I recently tried a wine that I think you may be interested in, it was absolutely delicious.
Savage wines have been causing quite a stir since being released a couple of years ago and for good reason. The man behind them is Duncan Savage who is also the winemaker at Cape Point Vineyards located in Noordhoek, Cape Town, South Africa.
Duncan started working for Cape Point after graduating top of his class at Elsenburg Agricultural College in 2002 and has worked vintages in Australia, New Zealand, Chile and Argentina as well as four months in the Loire Valley with Sauvignon legend Didier Dagueneau. This has helped him craft some of South Africa’s most elegant and lauded Sauvignon Blanc in the form of Isliedh, a white Bordeaux blend that won Decanter’s best white blend in the world over £15 in 2013 along with many other accolades.
In 2011 he realised the dream of making wine under his family name, done with the full blessing of Cape Point where he still works. Duncan used his contacts to source fruit from selected maritime and high elevation plots around the Western Cape to make two wines; a white Bordeaux blend (70% Sauvignon Blanc, 30% Semillon), first vintage 2012 and a red blend (72% Syrah, 21% Grenache, 7% Cinsaut), first vintage 2011. These wines were made in very small quantities, 6000 bottles of the white and only 2,700 bottles of the red, which sold out not long after it arrived in London.
“do as little as possible, as much as you can” Duncan Savage on winemaking.
New vintages of the white & red blends recently arrived on our shores along with two new wines, a Syrah which I have yet to have the privilege of drinking and a Cinsaut heavy blend called Follow the line.
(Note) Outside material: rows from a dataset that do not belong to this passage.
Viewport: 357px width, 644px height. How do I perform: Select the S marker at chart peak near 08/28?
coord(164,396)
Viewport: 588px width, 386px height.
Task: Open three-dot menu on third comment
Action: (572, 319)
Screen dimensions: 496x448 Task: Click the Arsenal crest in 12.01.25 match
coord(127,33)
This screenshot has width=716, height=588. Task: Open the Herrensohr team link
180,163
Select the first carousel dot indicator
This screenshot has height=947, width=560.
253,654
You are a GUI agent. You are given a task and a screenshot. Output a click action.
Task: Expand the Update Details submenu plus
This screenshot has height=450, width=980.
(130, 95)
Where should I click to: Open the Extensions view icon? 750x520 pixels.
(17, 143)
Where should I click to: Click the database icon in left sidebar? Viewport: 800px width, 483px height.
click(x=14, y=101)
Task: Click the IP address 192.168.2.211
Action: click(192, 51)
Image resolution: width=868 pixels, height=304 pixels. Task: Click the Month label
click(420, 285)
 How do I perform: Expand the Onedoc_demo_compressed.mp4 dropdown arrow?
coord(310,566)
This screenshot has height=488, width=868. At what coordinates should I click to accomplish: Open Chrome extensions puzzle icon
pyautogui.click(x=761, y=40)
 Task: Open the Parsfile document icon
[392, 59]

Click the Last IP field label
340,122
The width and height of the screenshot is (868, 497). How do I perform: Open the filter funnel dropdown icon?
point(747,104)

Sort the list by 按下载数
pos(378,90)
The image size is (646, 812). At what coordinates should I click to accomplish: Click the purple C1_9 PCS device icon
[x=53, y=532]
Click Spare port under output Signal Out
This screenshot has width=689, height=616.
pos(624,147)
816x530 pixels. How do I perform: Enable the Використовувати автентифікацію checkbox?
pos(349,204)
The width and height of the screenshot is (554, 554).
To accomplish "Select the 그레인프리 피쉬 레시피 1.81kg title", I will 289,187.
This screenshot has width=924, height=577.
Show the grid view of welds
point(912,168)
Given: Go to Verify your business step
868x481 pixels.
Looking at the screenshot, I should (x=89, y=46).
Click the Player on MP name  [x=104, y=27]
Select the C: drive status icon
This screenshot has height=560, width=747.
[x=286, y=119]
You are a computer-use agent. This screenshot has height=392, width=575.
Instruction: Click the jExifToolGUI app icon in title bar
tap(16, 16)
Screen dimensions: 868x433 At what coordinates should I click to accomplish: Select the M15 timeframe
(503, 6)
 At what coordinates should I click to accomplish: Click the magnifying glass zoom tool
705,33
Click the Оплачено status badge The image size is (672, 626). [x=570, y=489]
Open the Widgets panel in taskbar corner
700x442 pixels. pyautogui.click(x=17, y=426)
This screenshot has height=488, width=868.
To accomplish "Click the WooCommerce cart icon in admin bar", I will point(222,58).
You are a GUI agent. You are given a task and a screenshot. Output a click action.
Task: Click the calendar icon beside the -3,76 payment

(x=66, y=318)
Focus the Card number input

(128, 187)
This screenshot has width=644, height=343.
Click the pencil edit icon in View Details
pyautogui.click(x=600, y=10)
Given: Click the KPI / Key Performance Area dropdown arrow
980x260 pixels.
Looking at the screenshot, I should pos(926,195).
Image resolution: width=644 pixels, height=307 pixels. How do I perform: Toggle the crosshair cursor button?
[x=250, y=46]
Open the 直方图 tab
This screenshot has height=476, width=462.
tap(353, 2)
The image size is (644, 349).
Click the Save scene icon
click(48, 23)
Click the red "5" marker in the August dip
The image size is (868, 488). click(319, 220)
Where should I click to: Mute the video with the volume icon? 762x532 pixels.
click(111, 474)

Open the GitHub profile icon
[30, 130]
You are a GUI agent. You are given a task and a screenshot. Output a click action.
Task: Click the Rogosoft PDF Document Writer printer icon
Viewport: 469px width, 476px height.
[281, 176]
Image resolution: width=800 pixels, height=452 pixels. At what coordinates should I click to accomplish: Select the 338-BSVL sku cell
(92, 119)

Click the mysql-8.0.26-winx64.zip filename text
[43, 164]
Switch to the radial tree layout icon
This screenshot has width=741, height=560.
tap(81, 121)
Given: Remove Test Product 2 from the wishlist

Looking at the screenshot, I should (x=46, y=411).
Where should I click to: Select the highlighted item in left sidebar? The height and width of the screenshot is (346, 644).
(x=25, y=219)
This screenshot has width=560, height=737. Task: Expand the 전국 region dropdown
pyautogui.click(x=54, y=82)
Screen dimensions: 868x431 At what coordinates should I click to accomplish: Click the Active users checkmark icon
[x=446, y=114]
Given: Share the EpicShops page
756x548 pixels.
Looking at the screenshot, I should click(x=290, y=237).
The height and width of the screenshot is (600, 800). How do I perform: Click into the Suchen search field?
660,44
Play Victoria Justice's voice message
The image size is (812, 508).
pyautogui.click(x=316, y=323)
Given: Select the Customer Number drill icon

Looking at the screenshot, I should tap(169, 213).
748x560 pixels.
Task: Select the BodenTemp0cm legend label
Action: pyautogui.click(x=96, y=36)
Savage Follow the line 2014
This gets its name from Duncan becoming terribly lost while going to visit a new Cinsaut vineyard that he was interested in, he called the farmer who said “volg net die f*kken foon lyn” which loosely translates to follow the line, which he did and managed to find the place. While only making up a small proportion in the Savage red, Cinsaut is given its time to shine here accounting for 58% of the blend with the remainder made up by equal parts Grenache & Syrah. It’s easy to forget how important the Cinsaut grape has been for South Africa, it was the country’s most important grape variety until the end of the sixties and was only overtaken by Cabernet Sauvignon as the Cape’s most planted grape in 1996. Crossed with Pinot Noir to make Pinotage, it is a grape that often does not get sufficient kudos though this is certainly a wine to remind us all of its joys.
This is a gorgeously perfumed wine full of smoky red and black cherry fruit along with a rose petal floral note, eminently drinkable and suave palate with precise and very fine tannins and a long finish with spice box character that really does hang around on the taste buds. Though it may not be a wine you could write an essay length tasting note on it is one that is just so wonderfully put together and such a pleasure to drink. I’ll have to try and tuck a bottle or two away to see how they develop though I have the feeling that I’ll struggle keeping them out of a glass!
Duncan’s wines are imported by Swig but due to the limited production of this wine you may need to search it out in top restaurants & independent merchants.